● **Your objective**
In the entries below, the lines from the one with "Click the torque panel ratio field 5.310" through the one with "This screenshot has height=625, width=1050." are to be copied exactly; both ends count.

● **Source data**
◆ ◆ ◆ ◆ ◆ ◆ ◆

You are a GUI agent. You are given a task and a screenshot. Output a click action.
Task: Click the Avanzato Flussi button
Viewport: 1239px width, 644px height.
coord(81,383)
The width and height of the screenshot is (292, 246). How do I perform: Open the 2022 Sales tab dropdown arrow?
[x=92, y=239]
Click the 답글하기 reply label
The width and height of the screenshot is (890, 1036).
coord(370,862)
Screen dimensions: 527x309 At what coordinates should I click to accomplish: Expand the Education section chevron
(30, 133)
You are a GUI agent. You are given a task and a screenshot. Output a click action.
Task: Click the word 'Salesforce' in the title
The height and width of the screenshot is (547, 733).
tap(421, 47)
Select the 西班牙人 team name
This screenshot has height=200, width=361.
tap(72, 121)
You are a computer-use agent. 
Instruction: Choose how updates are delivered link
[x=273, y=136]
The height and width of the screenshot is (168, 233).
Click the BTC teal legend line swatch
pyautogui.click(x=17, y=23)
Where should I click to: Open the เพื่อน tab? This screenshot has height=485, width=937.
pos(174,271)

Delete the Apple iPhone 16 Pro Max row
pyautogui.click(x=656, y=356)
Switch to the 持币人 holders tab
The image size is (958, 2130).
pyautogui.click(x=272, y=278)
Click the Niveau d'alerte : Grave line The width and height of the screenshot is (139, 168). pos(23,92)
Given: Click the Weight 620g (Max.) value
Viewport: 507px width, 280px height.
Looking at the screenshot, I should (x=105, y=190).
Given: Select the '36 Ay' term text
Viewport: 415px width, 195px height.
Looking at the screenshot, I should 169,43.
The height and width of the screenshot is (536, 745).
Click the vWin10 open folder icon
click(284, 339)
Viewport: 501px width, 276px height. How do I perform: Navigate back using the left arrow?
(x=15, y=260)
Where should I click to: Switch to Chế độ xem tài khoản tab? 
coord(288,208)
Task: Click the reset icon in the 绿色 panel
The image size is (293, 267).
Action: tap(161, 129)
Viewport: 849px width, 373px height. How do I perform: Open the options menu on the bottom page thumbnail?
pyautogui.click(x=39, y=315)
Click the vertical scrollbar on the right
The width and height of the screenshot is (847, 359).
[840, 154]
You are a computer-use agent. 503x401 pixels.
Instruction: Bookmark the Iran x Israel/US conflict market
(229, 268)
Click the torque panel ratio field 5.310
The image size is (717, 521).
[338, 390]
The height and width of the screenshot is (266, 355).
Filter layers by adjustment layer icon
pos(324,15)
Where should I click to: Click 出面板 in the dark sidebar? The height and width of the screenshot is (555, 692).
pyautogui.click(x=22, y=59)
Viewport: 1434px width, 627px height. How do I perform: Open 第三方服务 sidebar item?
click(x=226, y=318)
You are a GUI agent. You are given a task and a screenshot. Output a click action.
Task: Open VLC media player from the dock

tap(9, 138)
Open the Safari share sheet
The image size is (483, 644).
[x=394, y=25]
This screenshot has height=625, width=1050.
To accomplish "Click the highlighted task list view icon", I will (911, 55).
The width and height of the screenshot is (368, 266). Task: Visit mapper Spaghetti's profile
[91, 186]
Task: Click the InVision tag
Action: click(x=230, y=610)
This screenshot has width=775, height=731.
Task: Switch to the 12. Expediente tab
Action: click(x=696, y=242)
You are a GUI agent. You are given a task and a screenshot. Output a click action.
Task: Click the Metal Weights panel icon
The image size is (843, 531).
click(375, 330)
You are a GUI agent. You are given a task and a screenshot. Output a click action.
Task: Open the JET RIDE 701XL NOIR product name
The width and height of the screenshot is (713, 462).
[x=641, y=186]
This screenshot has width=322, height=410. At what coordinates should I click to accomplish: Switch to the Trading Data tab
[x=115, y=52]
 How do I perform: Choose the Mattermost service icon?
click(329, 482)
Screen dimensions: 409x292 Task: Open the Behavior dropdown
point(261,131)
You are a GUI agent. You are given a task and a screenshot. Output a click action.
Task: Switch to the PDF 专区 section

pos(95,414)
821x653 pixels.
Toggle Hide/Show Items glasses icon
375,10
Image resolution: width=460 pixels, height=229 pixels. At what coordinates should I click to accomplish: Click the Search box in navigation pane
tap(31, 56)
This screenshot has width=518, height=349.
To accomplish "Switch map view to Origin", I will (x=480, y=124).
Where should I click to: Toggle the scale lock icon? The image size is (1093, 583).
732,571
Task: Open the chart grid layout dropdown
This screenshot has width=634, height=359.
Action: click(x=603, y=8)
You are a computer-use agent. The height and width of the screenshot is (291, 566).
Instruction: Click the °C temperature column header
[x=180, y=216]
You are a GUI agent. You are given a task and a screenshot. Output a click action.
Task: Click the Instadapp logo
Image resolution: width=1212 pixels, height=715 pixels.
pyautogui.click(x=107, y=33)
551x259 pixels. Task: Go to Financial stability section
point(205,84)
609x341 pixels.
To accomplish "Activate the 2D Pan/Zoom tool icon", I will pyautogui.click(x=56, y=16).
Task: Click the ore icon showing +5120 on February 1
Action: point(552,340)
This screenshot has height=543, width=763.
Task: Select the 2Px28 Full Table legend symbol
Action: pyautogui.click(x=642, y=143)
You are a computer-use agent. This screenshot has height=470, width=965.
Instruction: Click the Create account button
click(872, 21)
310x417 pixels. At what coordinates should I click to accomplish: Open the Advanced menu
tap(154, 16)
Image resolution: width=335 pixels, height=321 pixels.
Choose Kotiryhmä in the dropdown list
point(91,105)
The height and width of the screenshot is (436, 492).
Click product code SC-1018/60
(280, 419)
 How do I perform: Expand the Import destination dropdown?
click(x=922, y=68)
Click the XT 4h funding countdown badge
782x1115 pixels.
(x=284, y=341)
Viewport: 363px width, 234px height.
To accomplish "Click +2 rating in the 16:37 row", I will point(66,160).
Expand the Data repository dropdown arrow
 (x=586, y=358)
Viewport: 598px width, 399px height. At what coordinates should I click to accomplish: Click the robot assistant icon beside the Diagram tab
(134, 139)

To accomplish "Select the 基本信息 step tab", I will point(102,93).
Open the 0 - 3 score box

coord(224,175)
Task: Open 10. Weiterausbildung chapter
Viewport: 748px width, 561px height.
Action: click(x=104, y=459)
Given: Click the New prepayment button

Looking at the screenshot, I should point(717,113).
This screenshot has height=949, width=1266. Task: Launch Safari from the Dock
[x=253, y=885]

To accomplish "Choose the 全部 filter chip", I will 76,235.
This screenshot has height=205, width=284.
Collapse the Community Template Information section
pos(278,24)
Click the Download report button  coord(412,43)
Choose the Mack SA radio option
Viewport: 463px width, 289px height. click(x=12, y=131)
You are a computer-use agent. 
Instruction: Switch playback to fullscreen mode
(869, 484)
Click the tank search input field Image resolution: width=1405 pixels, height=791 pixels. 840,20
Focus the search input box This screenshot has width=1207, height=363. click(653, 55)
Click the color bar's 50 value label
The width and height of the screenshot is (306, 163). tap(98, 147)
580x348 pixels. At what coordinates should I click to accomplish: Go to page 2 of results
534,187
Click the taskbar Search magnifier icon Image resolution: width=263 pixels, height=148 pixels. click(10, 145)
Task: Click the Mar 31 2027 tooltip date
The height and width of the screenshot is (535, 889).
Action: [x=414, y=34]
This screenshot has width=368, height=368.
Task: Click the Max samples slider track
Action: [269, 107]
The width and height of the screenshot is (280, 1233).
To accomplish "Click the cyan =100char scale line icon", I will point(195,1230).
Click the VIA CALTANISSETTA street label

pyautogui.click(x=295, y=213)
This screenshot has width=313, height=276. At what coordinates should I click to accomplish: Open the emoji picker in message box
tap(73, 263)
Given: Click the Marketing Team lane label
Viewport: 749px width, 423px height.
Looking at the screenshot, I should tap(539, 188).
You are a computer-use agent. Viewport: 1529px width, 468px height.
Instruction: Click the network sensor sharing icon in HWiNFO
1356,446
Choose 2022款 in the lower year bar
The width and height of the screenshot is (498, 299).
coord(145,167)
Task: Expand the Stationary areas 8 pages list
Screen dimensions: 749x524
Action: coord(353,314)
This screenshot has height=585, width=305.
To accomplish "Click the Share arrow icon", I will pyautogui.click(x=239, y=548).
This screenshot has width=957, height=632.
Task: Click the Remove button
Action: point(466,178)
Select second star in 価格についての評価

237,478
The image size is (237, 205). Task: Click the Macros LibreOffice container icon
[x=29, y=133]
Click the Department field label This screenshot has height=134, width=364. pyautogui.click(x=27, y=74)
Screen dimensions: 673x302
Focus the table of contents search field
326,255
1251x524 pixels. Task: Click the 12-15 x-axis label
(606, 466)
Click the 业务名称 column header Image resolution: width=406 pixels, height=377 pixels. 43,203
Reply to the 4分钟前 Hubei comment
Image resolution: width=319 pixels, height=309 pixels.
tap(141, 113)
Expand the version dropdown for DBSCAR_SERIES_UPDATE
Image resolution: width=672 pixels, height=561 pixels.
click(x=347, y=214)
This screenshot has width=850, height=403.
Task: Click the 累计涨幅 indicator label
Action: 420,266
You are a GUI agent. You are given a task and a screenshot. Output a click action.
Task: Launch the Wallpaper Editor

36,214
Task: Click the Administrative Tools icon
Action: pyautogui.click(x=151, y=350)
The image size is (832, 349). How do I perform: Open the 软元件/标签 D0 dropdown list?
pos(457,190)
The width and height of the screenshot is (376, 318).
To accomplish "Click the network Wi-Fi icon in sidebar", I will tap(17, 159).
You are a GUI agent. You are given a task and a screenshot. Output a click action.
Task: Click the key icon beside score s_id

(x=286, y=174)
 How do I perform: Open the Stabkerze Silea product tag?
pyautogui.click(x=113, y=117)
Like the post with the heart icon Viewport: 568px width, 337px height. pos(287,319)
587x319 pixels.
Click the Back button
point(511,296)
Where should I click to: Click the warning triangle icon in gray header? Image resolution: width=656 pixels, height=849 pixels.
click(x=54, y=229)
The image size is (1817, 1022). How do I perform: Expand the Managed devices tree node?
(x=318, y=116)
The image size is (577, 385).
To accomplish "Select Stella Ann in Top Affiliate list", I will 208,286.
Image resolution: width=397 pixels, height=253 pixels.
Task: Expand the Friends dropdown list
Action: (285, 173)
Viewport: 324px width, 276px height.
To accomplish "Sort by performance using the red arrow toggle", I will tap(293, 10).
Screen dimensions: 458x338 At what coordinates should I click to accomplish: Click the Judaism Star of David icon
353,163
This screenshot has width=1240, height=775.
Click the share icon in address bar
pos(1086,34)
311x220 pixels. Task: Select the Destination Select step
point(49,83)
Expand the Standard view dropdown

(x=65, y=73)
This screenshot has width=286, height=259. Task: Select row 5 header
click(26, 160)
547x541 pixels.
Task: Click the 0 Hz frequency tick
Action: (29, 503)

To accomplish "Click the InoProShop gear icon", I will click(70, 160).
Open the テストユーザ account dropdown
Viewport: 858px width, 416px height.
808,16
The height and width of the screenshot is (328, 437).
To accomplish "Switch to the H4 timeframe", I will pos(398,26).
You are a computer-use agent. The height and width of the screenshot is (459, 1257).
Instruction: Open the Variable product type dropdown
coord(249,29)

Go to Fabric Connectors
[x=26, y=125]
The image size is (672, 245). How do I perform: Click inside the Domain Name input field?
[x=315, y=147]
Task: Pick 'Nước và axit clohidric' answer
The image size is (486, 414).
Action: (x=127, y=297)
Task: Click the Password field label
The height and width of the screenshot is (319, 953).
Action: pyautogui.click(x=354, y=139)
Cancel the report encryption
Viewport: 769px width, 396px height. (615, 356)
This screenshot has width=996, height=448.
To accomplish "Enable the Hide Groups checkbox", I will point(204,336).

◆ ◆ ◆ ◆ ◆ ◆ ◆

● **Written solution**
Click the torque panel ratio field 5.310
The image size is (717, 521).
[338, 390]
The height and width of the screenshot is (266, 355).
Filter layers by adjustment layer icon
pos(324,15)
Where should I click to: Click 出面板 in the dark sidebar? The height and width of the screenshot is (555, 692).
pyautogui.click(x=22, y=59)
Viewport: 1434px width, 627px height. How do I perform: Open 第三方服务 sidebar item?
click(x=226, y=318)
You are a GUI agent. You are given a task and a screenshot. Output a click action.
Task: Open VLC media player from the dock

tap(9, 138)
Open the Safari share sheet
The image size is (483, 644).
[x=394, y=25]
This screenshot has height=625, width=1050.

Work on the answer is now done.